Segment Start: EXCERPT

Erasus surgically removes specific data, concepts, or behaviours from trained models -- without the cost of retraining. It works across **LLMs**, **VLMs**, **Diffusion**, **Audio**, and **Video** models through a single API.

```python
from erasus import ErasusUnlearner

unlearner = ErasusUnlearner(model, strategy="auto", selector="influence")
result = unlearner.fit(forget_data=forget_loader, retain_data=retain_loader, epochs=5)
```

The core insight: **coreset selection finds the minimal set of samples that define forgetting** -- unlearning 10% of the most influential samples can approximate unlearning 100% with bounded utility loss.

---

## How it works

```
Forget data + Retain data  -->  Coreset selection  -->  Targeted unlearning  -->  Evaluation & certification
                               (24 selectors)          (41 strategies)          (25+ metrics)
```

1. **Select** the minimal representative subset (coreset) from the forget set
2. **Unlearn** by applying a strategy (gradient ascent, Fisher forgetting, SCRUB, NPO, etc.)

Segment End: EXCERPT

* WORK TO COMPLETE: In the Erasus excerpt, how many selectors are listed for the coreset selection stage?

Segment Start: DATA SUPPLIED

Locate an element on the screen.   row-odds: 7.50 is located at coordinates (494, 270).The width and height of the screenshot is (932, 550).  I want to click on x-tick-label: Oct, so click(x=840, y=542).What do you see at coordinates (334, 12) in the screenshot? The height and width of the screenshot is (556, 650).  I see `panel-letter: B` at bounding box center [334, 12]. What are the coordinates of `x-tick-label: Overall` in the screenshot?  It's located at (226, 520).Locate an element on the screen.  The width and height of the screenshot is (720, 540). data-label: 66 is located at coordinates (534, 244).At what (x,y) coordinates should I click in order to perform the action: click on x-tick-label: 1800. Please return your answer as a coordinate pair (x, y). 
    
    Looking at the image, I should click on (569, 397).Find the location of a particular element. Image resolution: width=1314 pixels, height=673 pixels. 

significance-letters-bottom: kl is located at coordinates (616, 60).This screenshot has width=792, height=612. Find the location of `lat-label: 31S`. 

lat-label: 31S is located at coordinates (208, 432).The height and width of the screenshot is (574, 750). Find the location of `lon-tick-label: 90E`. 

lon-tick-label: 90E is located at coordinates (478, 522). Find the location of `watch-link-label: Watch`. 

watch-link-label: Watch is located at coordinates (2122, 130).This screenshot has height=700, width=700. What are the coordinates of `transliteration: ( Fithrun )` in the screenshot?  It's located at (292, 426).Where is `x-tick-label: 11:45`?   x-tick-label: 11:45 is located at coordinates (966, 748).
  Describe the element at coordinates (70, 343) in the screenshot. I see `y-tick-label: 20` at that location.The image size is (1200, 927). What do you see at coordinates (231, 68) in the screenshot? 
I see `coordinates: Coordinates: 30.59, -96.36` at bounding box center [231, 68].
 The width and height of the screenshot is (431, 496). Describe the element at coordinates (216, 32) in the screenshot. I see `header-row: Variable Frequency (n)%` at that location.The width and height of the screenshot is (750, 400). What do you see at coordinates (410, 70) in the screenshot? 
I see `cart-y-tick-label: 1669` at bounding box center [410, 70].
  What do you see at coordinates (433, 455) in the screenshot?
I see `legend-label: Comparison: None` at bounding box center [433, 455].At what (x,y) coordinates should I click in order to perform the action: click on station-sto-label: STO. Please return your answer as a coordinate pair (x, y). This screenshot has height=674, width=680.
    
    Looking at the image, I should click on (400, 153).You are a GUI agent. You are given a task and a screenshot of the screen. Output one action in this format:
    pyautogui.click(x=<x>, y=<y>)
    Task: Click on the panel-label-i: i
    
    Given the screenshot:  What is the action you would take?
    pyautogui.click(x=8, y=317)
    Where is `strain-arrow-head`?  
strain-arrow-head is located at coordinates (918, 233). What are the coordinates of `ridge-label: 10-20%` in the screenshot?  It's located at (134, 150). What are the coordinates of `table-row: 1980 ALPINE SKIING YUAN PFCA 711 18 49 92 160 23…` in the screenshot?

Segment End: DATA SUPPLIED

* EXERCISE SOLUTION: 24 selectors.